Ci sono sere in cui mi rendo conto che potrei solo stare a guardare.

Questa è una di queste…

Ma a guardare da dentro.

Sono anestetizzata, bollita, asessuata, senza desideri, nel fondo. Vorrei solo che qualcuno provasse ad agitarmi per vedere se può svegliare i miei sensi: toccami, strappami i vestiti, scopami come se niente esistesse più. Toglimi il fiato, l’anima, segna tutta questa carne inutile. Lascami segni che troverò domani per dargli un senso. Perché sta sera posso guardare quello che mi fate senza sentire niente…

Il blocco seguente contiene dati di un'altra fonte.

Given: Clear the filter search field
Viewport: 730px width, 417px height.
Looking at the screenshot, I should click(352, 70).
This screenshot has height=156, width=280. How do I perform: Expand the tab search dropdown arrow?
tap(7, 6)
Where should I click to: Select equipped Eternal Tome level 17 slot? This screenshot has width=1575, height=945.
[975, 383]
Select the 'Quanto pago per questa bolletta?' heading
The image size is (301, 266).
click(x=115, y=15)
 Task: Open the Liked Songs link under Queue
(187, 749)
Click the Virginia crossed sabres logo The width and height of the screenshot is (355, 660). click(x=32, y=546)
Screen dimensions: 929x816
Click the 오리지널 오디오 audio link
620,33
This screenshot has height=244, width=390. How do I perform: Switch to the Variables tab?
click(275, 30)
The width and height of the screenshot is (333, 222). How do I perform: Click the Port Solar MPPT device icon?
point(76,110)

Ma ci sono poi sere che questo accade davvero e tu non sei pronta a farti scuoiare da lui, perché la risata mentre lo sta facendo diventa pugnale. Eppure quello volevi. Segni pesanti sulla carne che ti punissero per renderti felice. Per anestetizzare tutto… 

Ed invece di sentirti di nuovo viva, di svegliarti.. Ti senti peggio ancora..perché ha superato i suoi limiti per te, perché non puoi che sentire la sofferenza per averlo fatto. Non ti ha liberato e non ti ha tirato fuori.

Hai continuato a guardare da dentro e la lacrima brucia sulla cicatrice nuova.